**To do:** Identify each line below containing the string "atlas" and copy it.

**Provided data:**
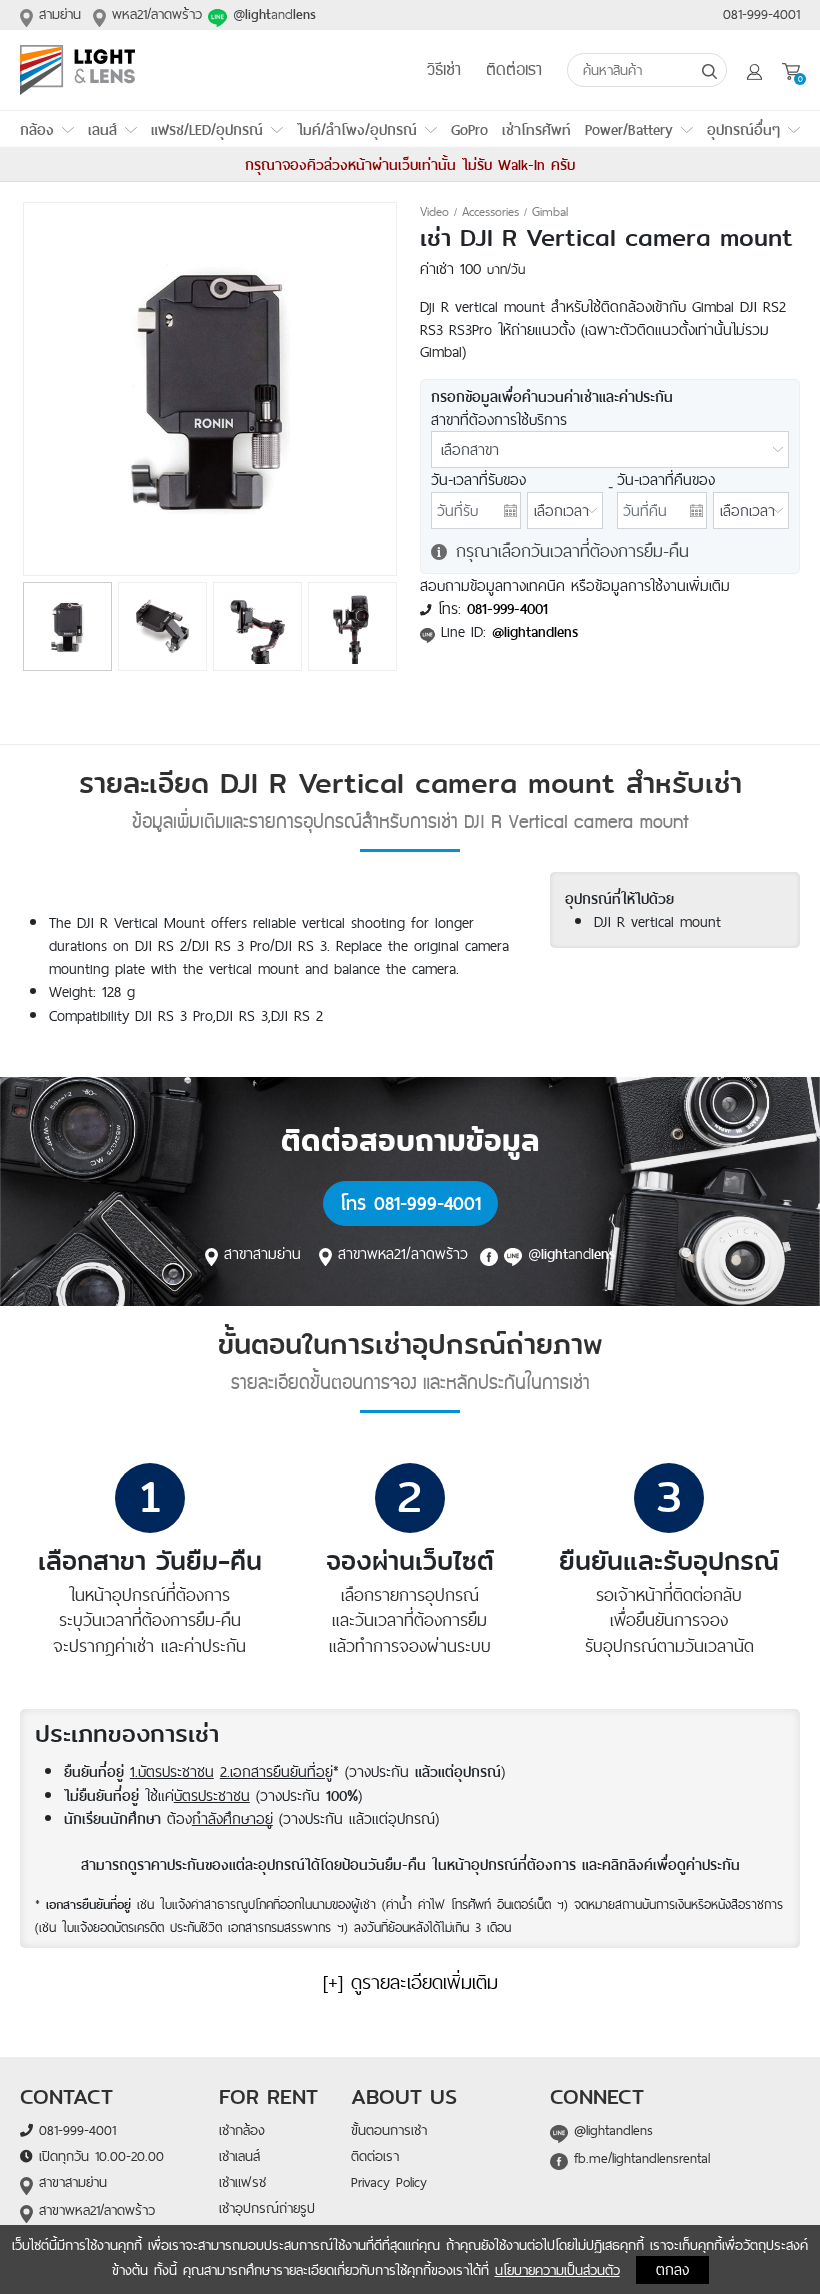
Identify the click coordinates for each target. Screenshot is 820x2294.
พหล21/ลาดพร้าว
==
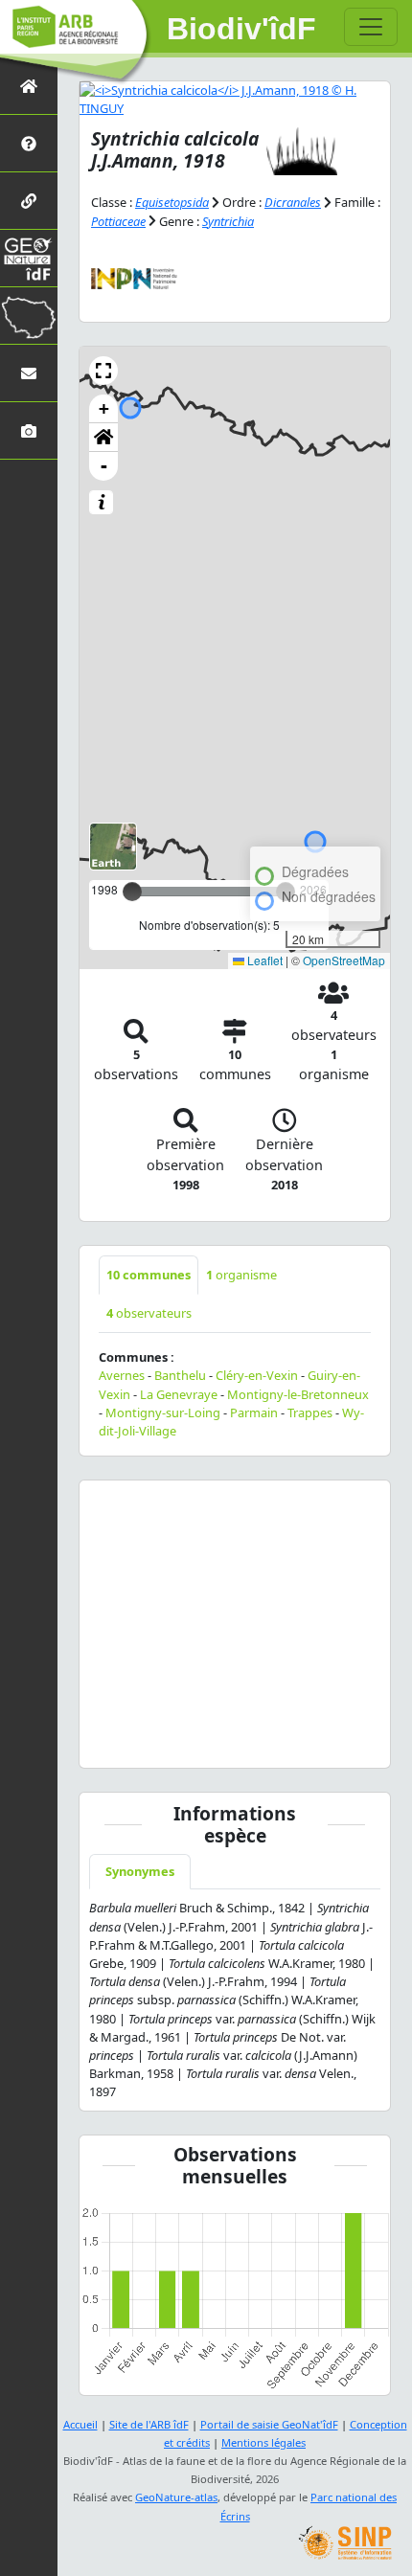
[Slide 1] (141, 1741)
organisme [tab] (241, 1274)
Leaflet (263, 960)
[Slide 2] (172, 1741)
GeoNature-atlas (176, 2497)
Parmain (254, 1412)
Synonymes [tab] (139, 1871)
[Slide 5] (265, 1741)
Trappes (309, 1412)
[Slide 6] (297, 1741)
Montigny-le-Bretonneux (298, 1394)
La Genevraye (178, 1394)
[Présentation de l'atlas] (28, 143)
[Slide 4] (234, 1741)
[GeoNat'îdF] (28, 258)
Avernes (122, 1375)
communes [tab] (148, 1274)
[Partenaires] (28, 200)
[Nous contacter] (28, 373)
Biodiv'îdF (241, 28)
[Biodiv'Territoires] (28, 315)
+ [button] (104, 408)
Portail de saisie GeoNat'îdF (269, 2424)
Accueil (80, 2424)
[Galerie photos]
--
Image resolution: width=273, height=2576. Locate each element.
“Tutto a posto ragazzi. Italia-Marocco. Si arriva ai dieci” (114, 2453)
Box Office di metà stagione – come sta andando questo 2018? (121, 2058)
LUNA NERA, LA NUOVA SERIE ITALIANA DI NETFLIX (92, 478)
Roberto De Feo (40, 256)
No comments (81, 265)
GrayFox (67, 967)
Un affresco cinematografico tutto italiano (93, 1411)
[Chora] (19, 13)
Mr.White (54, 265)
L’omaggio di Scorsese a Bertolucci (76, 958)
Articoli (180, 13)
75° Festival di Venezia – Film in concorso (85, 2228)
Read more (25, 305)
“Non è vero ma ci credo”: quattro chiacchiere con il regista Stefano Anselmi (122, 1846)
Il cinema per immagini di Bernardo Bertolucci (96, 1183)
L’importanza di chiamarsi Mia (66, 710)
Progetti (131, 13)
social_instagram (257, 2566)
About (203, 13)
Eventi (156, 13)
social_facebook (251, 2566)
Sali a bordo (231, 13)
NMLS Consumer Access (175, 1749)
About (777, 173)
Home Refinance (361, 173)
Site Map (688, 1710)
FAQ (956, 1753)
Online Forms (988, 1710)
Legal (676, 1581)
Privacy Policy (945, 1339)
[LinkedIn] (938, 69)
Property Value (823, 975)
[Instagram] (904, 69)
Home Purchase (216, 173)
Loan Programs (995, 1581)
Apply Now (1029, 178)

**Solved exercise:**
GeoNature-atlas (176, 2497)
[Présentation de l'atlas] (28, 143)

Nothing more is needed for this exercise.